When Facebook was searching for another New York office, one big enough to fit as many as 6,000 workers, more than double the number it currently employs in the city, it had one major demand: It needed the space urgently. After the company settled on Hudson Yards, the vast mini-city taking shape on Manhattan’s Far West Side, existing tenants were told to move and a small army of construction workers began to revamp the building even before a lease had been signed.


Facebook’s push to accommodate its booming operations is part of a rush by the West Coast technology giants to expand in New York City. The rapid growth is turning a broad swath of Manhattan into one of the world’s most vibrant tech corridors.



Amazon, Apple, Facebook and Google already have big offices along the Hudson River, from Midtown to Lower Manhattan, or have been hunting for new ones in recent months, often competing with one another for the same space. In all, the companies are expected to have roughly 20,000 workers in New York by 2022.
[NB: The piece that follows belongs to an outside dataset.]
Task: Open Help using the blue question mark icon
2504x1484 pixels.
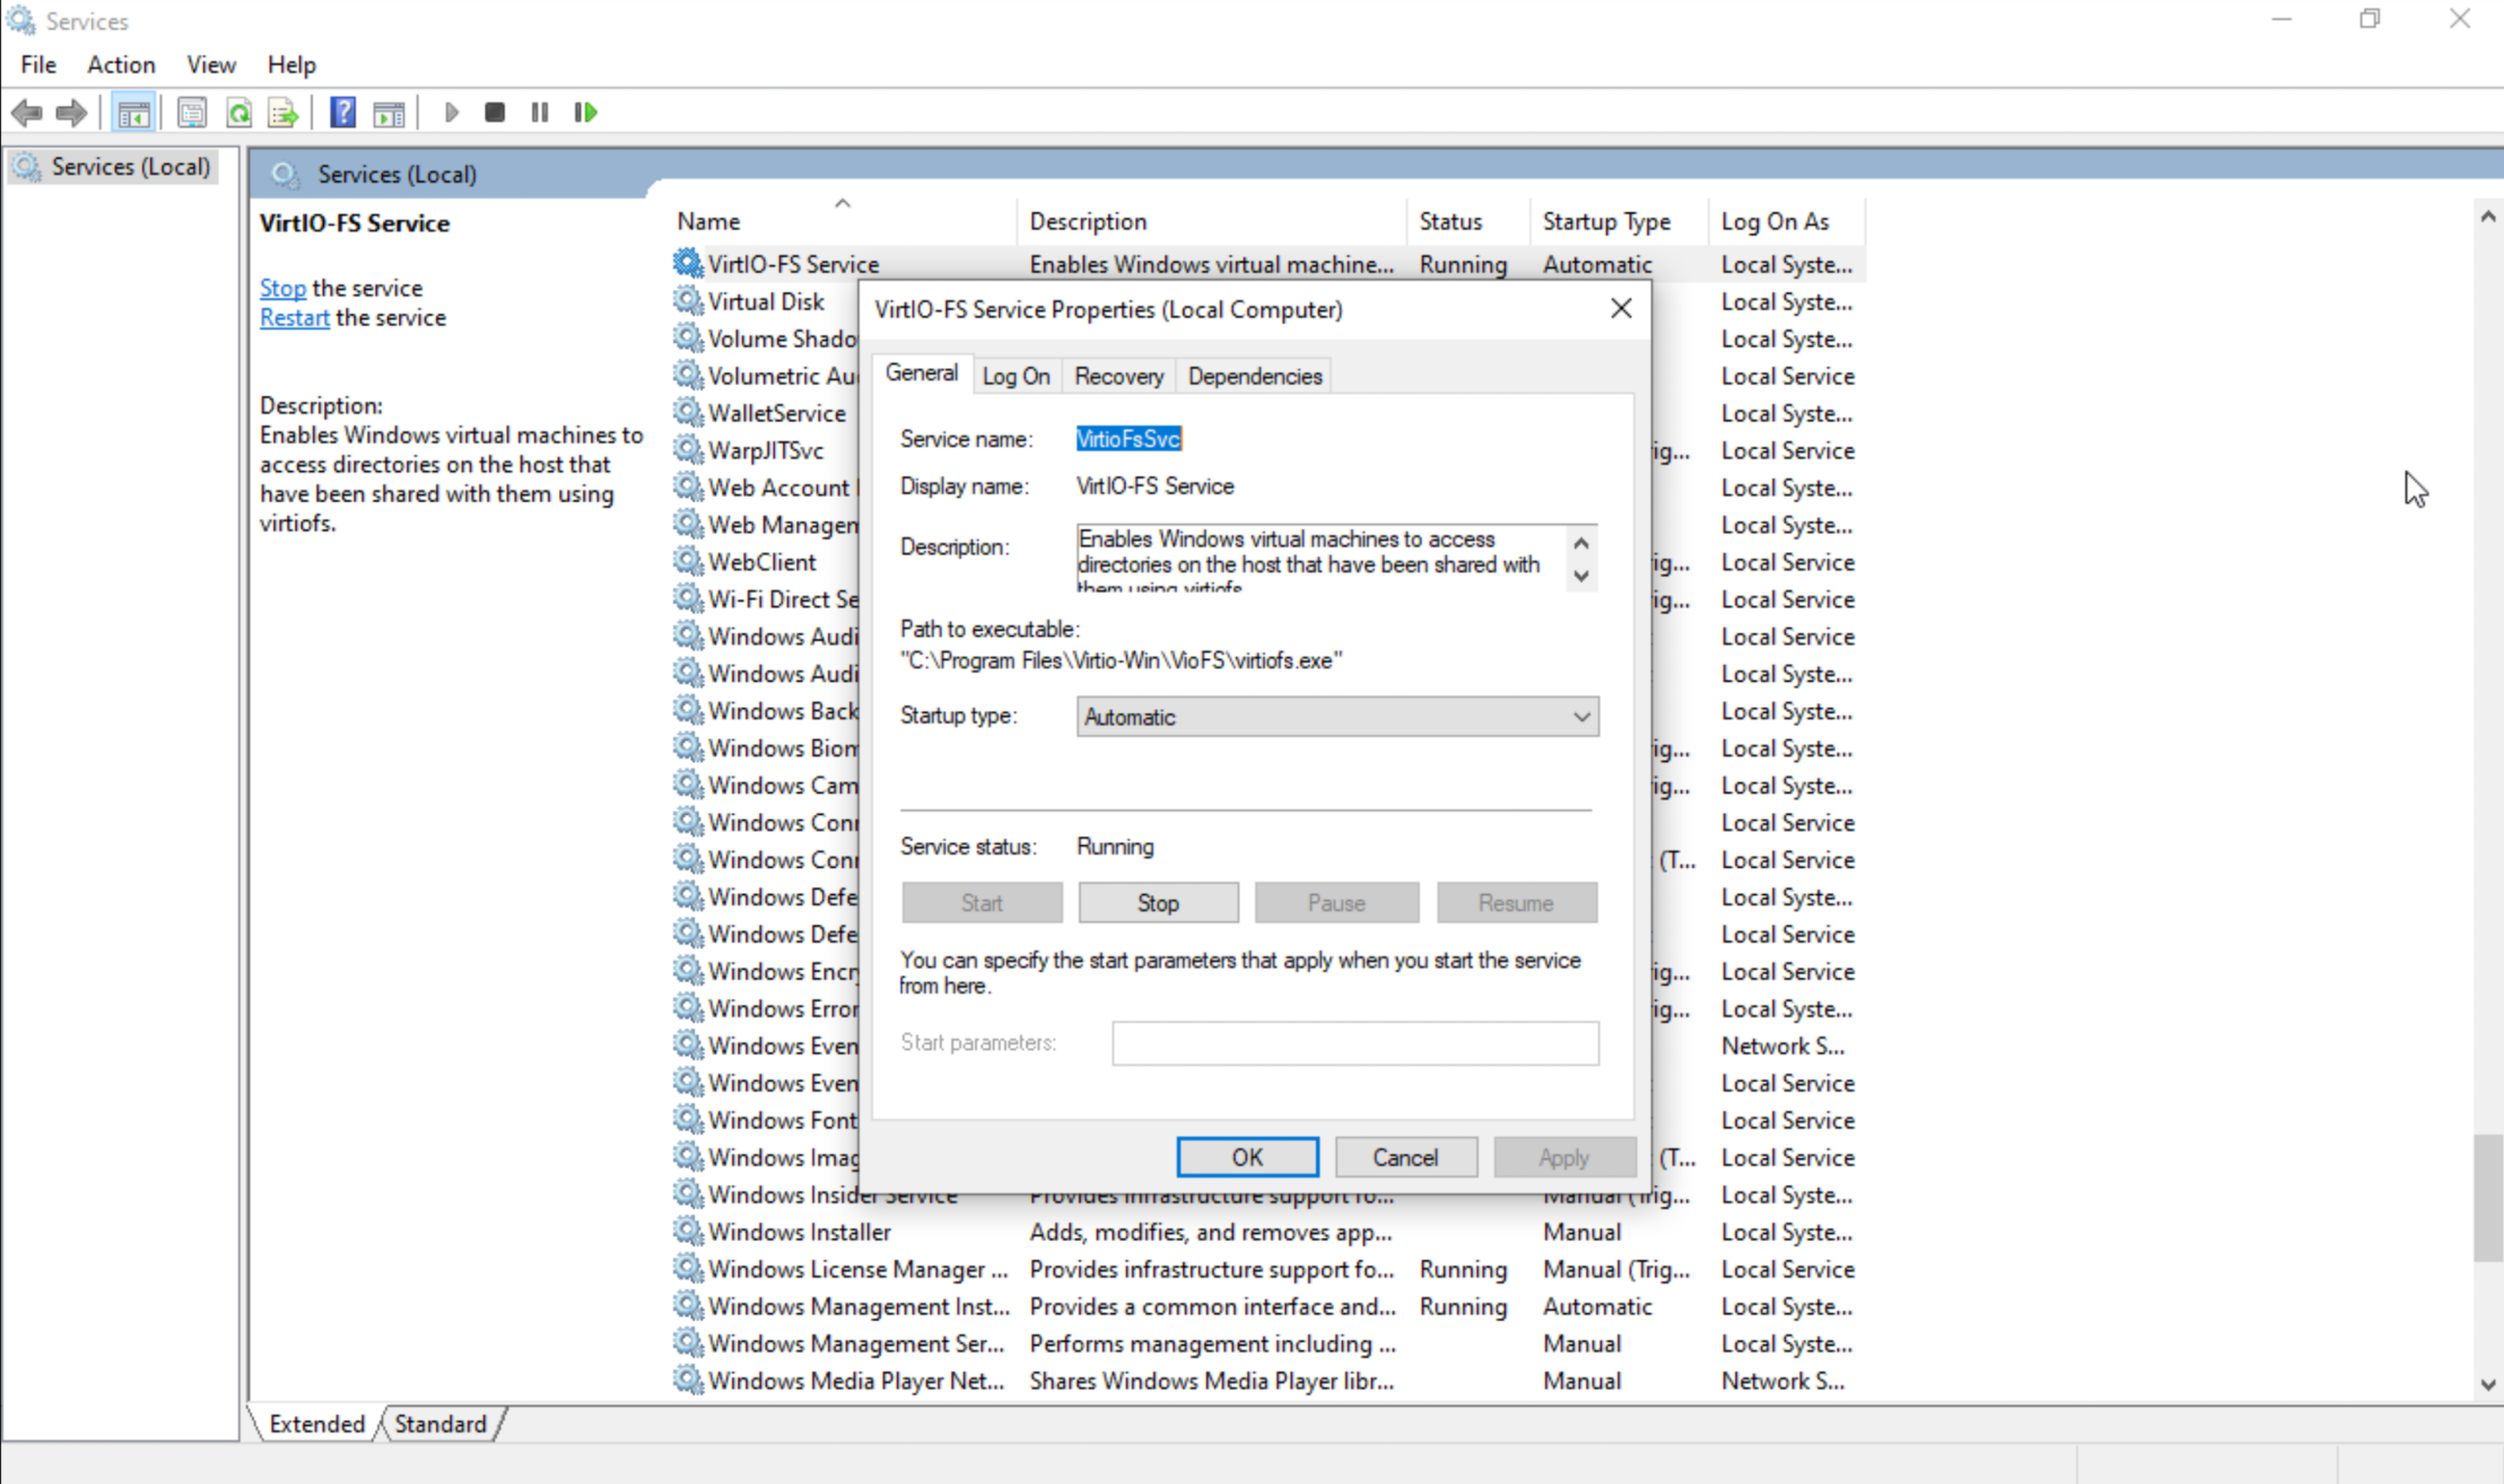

Cities across the US and around the world have long vied to establish themselves as worthy rivals to Silicon Valley. New York City is certainly not anywhere close to overtaking the Bay Area as the nation’s tech leader, but it is increasingly competing for tech companies and talent.


New York’s rise as a tech hub comes as industries that have long dominated the city’s economic landscape are transformed by technology, and are themselves increasingly reliant on software engineers and other highly skilled workers.
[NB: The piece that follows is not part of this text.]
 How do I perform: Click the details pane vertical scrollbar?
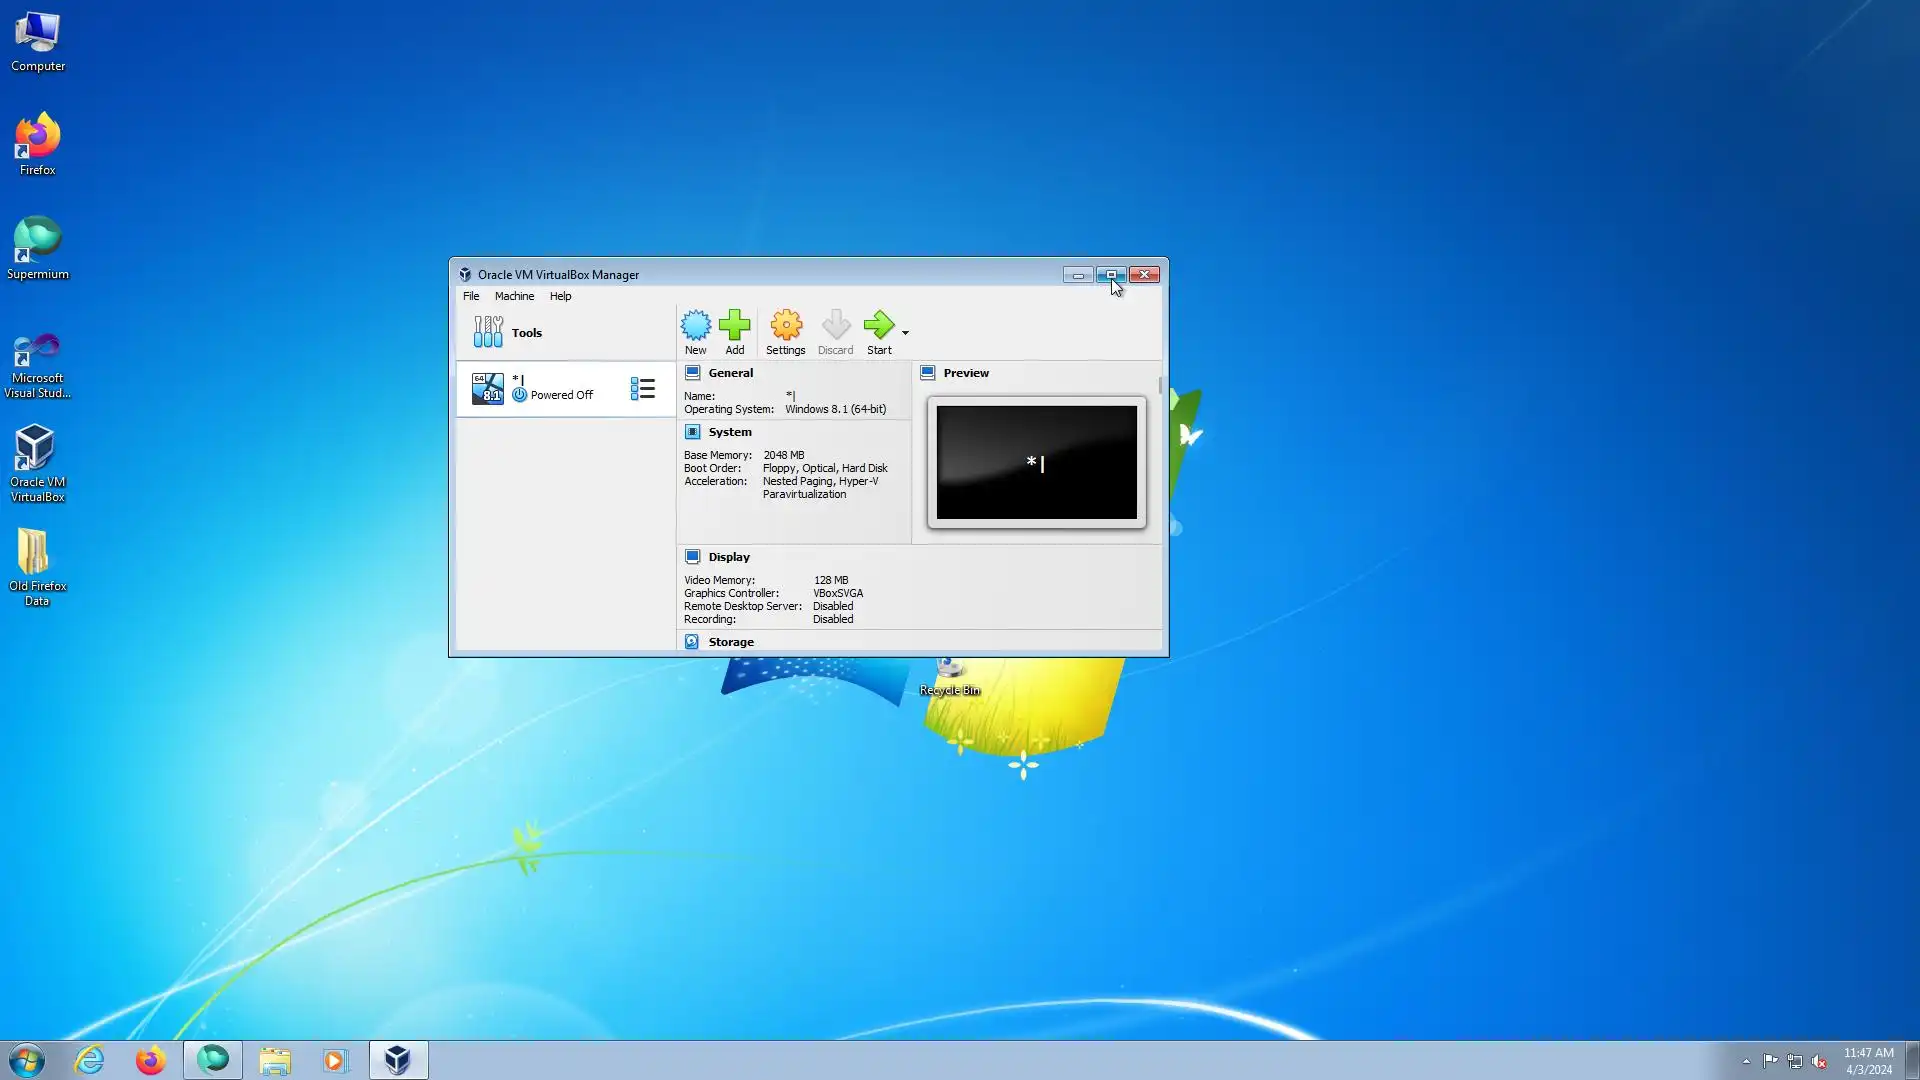click(x=1160, y=385)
The growth in New York is occurring largely without major economic incentives from the city and state governments. Officials are mindful of the outcry last year over at least $3 billion in public subsidies that Amazon was offered to build a corporate campus in Queens. The retail behemoth, stung by the backlash, canceled its plans abruptly in February. It is continuing to add jobs in the city, although at a slower pace.


Still, Amazon’s announcement last month that it would lease space in Midtown for 1,500 workers renewed a debate over whether incentives should be used to woo huge tech companies to New York.


Opponents of the earlier deal, including Representative Alexandria Ocasio-Cortez, Democrat of Queens, said Amazon’s decision to expand in Manhattan showed that New York was so attractive that tax breaks were unnecessary.


Others responded that the Hudson Yards space the company was leasing paled next to the campus proposed for Long Island City, Queens, and to the 25,000 people Amazon had pledged to employ there.


Tech firms are choosing New York to tap into its deep and skilled talent pool and to attract employees who prefer the city’s diverse economy over technology-dominated hubs on the West Coast. New York is also closer to Europe, an important market. “For a long time, if you lived in the broader tech sector, there was inertia that brought you to Silicon Valley,” said Julie Samuels, executive director of Tech: NYC, a nonprofit industry group. “Many wanted to live here and move here, but felt the jobs weren’t here. Now the jobs are here.”


Google has grown so quickly and is so squeezed for space that it is temporarily leasing two buildings until a much larger development in Manhattan is ready in 2022.


The big tech firms started in New York with small outposts. Google’s first New York employee, a sales worker, arrived in 2000, and worked out of a Starbucks in Manhattan. It was the company’s first office outside California.


Tech industry offices were once mostly filled with marketing employees who needed to be closer to their customers and to industries like fashion, finance, media and real estate that power the city’s economy.


Over the past five years, though, the makeup of the companies’ combined New York work force has come to resemble the West Coast version: a mix of engineers and others involved in software development.


At Google’s New York office, highly skilled workers now outnumber their colleagues in sales and marketing. Of the nearly 800 job openings that Amazon has in the city, more than half are for developers, engineers and data scientists. “Every line of business and every platform is represented quite healthfully,” said William Floyd, Google’s head of external affairs in New York, the company’s largest office except for its Mountain View, California, headquarters.


“Not everyone wants to be in California.’’


Oren Michels, an investor who sold Mashery, a company based in San Francisco, to Intel in 2013, said that New York City had become a refuge for tech workers who did not want to be surrounded solely by those working in the same industry. “You have younger engineers and those sorts of people who frankly want to live in New York City because it’s a more interesting and fun place to live,” he said.